Jade’s win over Chelsea Green on the final SmackDown gave her momentum, while Tiffany has been positioned as a champion who has to survive a physically overwhelming challenger. The match should not be a one-sided showcase. Tiffany needs to wrestle smart, use her athleticism, and prove she can beat someone like Jade without the match feeling fluky. Jade needs to look like a star whether she wins or loses. The title needs to leave the match feeling bigger than it did going in.

Trick Williams vs. Ricky Saints for the United States Championship feels like the match that has the most to prove. Trick has the charisma, the entrance, the personality, and the champion’s spotlight. Ricky Saints has the talent and the attitude to make this work, especially after cheating his way into the title match. The problem is that this feud has to fight for attention on a card full of louder stories. Opening the final SmackDown with Trick and Ricky helped, but the match itself has to do the heavier lifting today.

Trick should retain unless WWE has a very specific plan for Ricky Saints as champion. Trick’s United States Title reign still feels like it is being established, and cutting it short too soon would make the WrestleMania win over Sami Zayn feel less important. Ricky can afford to lose if he looks sharp and pushes Trick into real danger. Trick cannot afford a flat title defense. He needs a win that makes him feel like the center of the United States Title scene, not just someone holding the belt while bigger stories happen around him.

The broader road to Night of Champions has been uneven but interesting. The card is not bloated, which is a good thing. Six matches gives WWE room to let the important bouts breathe. The downside is that some stories feel more complete than others. Cody, Gunther, and Sami have a strong emotional mess to untangle. Rollins and Breakker have a clear grudge. Jey and Oba have real stakes. IYO and Liv have great talent but a slightly awkward premise. Tiffany and Jade have history but need to make the Women’s United States Title feel essential. Trick and Ricky need to prove their match belongs on this stage.

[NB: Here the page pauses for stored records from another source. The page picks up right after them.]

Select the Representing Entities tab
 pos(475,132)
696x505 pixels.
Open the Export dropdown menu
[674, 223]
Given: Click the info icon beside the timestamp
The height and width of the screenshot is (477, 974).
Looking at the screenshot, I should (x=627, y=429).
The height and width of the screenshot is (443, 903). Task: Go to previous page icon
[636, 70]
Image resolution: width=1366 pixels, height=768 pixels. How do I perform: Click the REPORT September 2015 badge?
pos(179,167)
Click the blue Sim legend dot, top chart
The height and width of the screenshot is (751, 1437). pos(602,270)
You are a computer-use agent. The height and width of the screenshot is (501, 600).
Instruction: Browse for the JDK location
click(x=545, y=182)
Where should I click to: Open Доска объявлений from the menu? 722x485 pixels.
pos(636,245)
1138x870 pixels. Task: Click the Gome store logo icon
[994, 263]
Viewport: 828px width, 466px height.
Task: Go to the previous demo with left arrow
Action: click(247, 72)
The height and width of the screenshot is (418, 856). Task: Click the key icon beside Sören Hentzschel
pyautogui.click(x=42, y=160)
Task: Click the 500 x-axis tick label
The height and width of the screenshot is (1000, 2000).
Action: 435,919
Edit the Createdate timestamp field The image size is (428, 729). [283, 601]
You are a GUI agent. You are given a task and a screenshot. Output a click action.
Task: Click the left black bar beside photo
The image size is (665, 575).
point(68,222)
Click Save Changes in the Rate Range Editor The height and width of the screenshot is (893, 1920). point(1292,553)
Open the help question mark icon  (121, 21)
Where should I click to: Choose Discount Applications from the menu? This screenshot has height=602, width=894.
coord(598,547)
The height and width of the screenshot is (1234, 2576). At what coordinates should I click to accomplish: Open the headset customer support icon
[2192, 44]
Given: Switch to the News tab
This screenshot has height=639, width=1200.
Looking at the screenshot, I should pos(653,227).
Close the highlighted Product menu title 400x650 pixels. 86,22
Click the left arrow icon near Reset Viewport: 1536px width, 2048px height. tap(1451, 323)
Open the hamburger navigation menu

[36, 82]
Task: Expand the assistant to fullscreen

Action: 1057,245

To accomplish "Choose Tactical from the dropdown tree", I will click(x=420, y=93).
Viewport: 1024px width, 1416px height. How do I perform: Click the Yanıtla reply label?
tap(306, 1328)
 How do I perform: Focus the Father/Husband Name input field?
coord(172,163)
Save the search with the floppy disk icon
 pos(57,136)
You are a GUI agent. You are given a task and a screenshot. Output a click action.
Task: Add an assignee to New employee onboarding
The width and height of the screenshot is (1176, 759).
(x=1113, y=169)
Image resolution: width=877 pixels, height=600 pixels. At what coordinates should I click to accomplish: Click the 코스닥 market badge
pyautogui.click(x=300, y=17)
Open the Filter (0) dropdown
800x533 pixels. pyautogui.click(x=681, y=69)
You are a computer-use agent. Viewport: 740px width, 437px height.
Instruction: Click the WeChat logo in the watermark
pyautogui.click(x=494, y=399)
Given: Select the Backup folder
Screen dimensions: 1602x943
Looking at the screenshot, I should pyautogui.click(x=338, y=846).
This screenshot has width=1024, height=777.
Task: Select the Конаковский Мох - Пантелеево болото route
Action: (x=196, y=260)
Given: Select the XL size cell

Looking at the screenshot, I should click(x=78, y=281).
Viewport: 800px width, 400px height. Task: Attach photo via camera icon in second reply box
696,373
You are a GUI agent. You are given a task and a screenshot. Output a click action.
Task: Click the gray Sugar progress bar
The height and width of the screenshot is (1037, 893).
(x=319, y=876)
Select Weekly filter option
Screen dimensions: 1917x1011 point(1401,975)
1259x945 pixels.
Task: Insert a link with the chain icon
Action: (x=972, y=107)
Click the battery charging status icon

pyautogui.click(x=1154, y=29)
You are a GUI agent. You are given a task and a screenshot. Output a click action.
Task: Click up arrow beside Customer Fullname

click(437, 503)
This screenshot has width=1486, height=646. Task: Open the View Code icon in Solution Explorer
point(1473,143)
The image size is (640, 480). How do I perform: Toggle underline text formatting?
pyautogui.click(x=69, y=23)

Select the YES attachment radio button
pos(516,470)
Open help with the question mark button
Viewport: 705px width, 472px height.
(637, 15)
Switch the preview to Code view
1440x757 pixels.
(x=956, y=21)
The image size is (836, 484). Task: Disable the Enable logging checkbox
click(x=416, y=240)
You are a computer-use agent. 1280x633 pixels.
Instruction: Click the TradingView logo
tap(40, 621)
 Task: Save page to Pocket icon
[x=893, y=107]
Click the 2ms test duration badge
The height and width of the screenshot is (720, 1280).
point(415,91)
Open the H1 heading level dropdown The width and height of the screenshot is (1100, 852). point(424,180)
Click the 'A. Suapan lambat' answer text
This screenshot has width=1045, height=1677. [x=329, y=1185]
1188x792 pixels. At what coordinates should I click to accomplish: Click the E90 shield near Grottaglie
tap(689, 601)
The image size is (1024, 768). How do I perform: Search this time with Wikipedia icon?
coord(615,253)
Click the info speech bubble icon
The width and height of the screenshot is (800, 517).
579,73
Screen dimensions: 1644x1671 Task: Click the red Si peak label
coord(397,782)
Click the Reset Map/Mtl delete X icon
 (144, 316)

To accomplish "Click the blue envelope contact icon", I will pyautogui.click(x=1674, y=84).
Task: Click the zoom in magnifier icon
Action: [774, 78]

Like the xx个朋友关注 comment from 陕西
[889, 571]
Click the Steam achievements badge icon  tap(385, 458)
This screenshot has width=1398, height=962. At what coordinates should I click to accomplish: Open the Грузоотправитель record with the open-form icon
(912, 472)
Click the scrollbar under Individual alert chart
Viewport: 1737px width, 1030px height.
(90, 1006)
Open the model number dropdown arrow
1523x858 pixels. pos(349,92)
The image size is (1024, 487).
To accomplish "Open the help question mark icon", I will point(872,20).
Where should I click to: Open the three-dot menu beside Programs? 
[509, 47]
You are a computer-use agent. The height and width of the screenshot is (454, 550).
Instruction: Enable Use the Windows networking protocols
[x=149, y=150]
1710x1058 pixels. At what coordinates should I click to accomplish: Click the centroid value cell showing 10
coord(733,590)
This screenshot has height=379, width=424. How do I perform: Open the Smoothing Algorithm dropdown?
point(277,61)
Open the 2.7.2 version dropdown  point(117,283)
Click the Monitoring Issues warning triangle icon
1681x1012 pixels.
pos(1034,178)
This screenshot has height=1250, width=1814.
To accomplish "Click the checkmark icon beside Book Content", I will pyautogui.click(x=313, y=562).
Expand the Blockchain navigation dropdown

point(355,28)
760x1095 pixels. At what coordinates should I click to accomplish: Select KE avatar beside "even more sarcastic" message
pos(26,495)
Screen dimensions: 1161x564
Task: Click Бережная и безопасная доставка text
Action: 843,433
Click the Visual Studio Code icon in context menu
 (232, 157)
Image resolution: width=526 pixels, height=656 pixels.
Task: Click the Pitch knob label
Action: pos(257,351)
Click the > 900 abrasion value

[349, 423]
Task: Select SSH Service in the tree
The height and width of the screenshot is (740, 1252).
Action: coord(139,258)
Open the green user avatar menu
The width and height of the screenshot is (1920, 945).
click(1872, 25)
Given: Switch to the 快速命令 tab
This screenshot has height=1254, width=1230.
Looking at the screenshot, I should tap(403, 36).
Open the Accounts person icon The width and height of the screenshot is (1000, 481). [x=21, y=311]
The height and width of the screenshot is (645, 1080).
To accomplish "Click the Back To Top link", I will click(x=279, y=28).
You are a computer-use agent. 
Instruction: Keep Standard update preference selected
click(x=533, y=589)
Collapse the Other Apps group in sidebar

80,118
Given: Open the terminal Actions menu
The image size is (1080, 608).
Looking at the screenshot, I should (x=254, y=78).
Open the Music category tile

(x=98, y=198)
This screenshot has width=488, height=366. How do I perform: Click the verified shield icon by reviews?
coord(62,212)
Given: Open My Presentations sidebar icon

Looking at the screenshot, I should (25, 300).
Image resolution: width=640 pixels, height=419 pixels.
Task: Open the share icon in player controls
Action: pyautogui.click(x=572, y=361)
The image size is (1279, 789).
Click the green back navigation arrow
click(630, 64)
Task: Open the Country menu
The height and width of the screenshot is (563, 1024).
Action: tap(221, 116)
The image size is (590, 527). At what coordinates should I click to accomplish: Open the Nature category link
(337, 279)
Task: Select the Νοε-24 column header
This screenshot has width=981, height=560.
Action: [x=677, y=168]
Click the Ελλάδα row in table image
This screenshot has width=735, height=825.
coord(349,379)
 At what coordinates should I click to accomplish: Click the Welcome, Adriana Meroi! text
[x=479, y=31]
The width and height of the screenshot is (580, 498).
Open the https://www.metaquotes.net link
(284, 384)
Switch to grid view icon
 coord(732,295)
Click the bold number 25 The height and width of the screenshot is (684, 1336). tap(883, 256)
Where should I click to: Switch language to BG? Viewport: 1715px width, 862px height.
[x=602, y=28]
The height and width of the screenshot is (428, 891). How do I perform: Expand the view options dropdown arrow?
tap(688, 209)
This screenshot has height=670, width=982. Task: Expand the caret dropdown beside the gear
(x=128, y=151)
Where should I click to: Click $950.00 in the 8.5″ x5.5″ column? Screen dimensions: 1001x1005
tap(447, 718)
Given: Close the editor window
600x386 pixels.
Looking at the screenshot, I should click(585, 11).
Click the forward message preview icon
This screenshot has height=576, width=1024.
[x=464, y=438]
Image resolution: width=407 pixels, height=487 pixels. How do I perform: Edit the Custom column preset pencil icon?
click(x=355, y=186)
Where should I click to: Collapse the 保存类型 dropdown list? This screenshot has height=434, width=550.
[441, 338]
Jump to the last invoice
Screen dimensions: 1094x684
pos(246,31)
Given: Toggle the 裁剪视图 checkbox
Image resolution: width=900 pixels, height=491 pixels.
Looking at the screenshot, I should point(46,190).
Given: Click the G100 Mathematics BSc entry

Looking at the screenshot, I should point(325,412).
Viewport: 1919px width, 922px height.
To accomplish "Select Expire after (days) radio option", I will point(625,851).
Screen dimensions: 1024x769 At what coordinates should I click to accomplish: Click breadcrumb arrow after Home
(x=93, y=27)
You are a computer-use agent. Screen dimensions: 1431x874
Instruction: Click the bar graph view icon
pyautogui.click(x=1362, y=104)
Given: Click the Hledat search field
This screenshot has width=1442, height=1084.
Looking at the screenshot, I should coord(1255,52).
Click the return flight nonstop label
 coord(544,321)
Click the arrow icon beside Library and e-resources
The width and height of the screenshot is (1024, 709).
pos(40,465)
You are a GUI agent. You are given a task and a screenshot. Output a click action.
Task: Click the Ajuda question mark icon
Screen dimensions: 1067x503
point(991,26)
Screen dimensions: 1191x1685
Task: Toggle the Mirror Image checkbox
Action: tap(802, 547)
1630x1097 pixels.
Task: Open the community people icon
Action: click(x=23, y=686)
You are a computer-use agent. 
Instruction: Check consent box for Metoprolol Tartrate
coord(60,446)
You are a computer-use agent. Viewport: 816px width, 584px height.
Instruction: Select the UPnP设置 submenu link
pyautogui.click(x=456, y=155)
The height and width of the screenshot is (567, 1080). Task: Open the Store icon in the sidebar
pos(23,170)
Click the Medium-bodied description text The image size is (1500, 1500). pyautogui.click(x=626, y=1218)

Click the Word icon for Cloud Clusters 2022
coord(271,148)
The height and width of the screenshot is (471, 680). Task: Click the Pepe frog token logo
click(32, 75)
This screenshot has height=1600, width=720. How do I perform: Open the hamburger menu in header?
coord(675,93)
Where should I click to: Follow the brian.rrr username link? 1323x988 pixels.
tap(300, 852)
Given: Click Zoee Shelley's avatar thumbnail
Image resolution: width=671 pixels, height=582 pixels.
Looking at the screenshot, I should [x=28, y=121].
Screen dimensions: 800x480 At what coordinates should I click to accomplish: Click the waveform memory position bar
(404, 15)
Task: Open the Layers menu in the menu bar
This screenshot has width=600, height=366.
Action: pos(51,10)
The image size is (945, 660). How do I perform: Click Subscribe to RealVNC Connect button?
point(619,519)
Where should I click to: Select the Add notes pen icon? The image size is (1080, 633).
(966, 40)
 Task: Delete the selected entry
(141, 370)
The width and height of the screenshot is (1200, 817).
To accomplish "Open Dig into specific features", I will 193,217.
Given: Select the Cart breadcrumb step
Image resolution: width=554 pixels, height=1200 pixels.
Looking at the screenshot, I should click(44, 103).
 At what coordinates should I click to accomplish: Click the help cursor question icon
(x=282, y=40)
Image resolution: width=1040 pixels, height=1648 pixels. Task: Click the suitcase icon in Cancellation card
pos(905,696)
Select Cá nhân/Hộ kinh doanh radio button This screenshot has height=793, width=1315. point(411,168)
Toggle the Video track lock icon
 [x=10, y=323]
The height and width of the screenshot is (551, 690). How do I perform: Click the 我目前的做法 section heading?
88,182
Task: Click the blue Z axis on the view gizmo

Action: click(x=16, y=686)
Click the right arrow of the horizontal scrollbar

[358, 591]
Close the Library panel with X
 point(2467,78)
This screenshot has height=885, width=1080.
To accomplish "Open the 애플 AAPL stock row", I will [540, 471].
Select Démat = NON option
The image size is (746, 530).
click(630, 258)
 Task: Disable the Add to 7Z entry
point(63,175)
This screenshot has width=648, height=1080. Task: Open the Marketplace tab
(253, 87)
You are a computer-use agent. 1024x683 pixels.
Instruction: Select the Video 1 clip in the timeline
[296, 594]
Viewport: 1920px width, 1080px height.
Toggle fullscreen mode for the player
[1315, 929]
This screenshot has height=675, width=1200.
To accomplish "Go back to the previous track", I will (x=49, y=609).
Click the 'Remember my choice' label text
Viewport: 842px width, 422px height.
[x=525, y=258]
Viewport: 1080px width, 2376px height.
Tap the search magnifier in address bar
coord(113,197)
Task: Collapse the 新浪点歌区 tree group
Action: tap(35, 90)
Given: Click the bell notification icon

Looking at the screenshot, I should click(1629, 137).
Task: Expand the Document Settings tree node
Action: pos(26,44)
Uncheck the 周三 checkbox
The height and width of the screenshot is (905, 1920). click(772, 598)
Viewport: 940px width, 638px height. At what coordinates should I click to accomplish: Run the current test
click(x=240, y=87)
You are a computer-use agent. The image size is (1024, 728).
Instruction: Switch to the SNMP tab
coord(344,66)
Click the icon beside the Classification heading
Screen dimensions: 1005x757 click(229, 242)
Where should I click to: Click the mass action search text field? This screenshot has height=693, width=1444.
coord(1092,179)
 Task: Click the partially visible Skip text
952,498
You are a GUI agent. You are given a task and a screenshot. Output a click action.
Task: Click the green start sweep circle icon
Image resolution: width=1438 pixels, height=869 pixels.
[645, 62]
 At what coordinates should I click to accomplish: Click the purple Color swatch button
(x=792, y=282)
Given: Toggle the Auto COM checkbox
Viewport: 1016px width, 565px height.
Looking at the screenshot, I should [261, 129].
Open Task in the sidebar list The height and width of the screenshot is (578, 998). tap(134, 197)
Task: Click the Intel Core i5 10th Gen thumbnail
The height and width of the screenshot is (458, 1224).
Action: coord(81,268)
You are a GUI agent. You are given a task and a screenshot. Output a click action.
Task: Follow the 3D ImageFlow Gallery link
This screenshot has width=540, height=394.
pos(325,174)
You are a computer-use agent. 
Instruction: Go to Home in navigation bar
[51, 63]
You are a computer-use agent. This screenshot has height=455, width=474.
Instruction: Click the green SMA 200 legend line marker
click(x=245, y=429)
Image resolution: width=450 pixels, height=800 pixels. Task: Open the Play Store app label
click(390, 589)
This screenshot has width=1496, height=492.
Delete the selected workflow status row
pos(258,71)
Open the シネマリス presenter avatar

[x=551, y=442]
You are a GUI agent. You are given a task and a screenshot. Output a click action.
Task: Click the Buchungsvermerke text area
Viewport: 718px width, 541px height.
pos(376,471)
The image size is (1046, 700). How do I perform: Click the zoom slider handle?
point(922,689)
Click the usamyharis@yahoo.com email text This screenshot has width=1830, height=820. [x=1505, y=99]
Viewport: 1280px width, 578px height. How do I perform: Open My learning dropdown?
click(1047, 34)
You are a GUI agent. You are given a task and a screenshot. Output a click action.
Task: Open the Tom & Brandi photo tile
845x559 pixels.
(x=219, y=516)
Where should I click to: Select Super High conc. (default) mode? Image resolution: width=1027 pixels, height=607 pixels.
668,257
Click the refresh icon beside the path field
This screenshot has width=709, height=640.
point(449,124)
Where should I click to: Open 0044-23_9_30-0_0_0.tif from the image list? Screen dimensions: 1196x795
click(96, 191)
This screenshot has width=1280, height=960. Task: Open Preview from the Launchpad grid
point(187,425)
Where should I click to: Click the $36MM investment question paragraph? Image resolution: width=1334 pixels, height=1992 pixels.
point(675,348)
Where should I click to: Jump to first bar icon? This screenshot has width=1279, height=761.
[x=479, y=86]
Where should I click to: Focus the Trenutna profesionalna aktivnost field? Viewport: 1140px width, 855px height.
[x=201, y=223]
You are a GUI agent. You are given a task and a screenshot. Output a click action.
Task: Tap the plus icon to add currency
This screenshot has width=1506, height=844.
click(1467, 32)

That is why today’s show feels important even if the build has not been perfect. Night of Champions is not just about who wins. It is about what WWE wants the road to SummerSlam to look like. Cody’s next challenger could be decided before the night is over. Gunther’s direction depends on whether WWE protects him properly. Sami’s character needs consequences. Oba Femi could either become the next major monster challenger or be told to wait. Jey Uso could take another step toward a massive title match. Liv Morgan could become even more unbearable as champion, or IYO SKY could force her way into the center of the women’s title picture.

Final Thoughts

WWE Night of Champions has enough talent and stakes to be a strong PLE, but the show has to deliver more than good matches. It needs direction. Cody Rhodes, Gunther, and Sami Zayn cannot leave the audience with another cloudy finish. Seth Rollins and Bron Breakker need to make the Steel Cage feel violent and necessary. Jey Uso and Oba Femi need a result that makes SummerSlam feel bigger, not safer. IYO SKY and Liv Morgan need to justify the Queen of the Ring story. Tiffany Stratton and Jade Cargill need to elevate the Women’s United States Championship. Trick Williams and Ricky Saints need to make the United States Title feel like a prize worth fighting over.

This is a card with real upside, but also one that can expose WWE’s creative habits if too many finishes lean on chaos instead of conviction. Today should not be about delaying the obvious. It should be about making decisions. If WWE gets those decisions right, Night of Champions could be remembered as the show that truly shaped the SummerSlam picture. If not, it will be another strong-looking card that left too many stories waiting for a better answer.